Gmane
- Owner: Yomura
- Creator: Lars Magne Ingebrigtsen
- Website: gmane.io
- Launched: 2002
- Current status: Moved to news.gmane.io

= Gmane =

Website

Gmane (pronounced "mane") is an e-mail to news gateway. It allows users to access electronic mailing lists as if they were Usenet newsgroups, and also through a variety of web interfaces. Since Gmane is a bidirectional gateway, it can also be used to post on the mailing lists. Gmane is an archive; it never expires messages (unless explicitly requested by users). Gmane also supports importing list postings made prior to a list's inclusion on the service.

The project was initiated in 2001 by Lars Magne Ingebrigtsen, one of the authors of Gnus, a newsreader for Emacs. It began operating publicly on 11 February 2002 after a one-month test period.

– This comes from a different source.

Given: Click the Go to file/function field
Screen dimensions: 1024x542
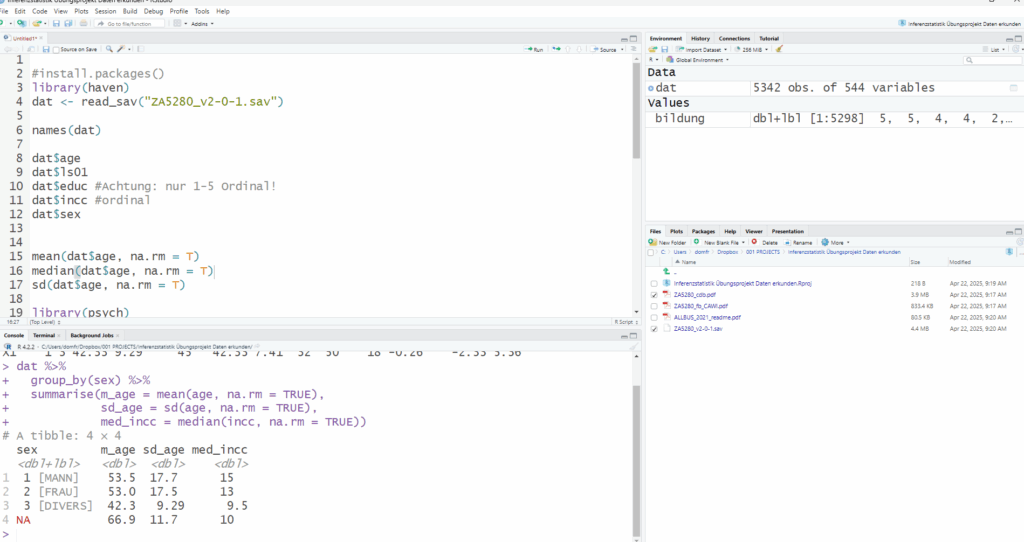Looking at the screenshot, I should tap(129, 23).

As of 18 February 2012, Gmane's homepage stated that it included 129,592,482 messages in its archives, from a total of 20,070 mailing lists.

In July 2016, Ingebrigtsen announced that he was considering shutting Gmane down, and the web interface was taken offline. In August 2016 Gmane was acquired by Yomura Holdings. Only the message spool was transferred, with the software behind the site having to be redeveloped. On 6 September 2016, it was announced that the Gmane web interface would be coming online again. However, by February 2018 a LWN.net article observed that the web interface did "never [...] return, breaking thousands of links across the net. The front page still says 'some things are very broken' and links to a blog page that was last updated in September 2016."

In January 2020, the server hosting the email-to-news service, still operated by Ingebrigtsen, was relocated following the sale of a company he had co-founded. Due to the failure of the domain owners to update a DNS entry, Ingebrigtsen migrated the 15,000 mailing lists to a replacement domain, gmane.io, using a combination of automation and volunteer labor. As of 2025, the service remains available via newsreader, though the searchable web archive formerly operated by Yomura has not been restored; the gmane.io website currently provides only a basic administrative interface for list management.

==Example==
wikien-l is an electronic mailing list for discussion concerning the English-language Wikipedia. Via the standard email interface, users post messages by emailing them to wikien-l@lists.wikimedia.org, and these are forwarded by email to everyone who subscribes to the list.

Gmane permits users to access this mailing list as if it were a Usenet newsgroup instead, by using the news server news.gmane.io and group name gmane.science.linguistics.wikipedia.english. Messages posted to the list by email will appear in the Gmane newsgroup, and vice versa.

==Spam protection==
Incoming mail is checked by SpamAssassin and anti-virus software so that spam and viruses are hidden or deleted. Outgoing mail is checked by TMDA to make sure that no spam will be posted to the lists using Gmane.

==Other list-archiving services==
Other services which can archive mailing lists include The Mail Archive, Nabble, MarkMail, MARC, MailBrowse, the old Google Groups user interface (the interface which was standard until 2012), Gossamer Threads, and OpenSubscriber.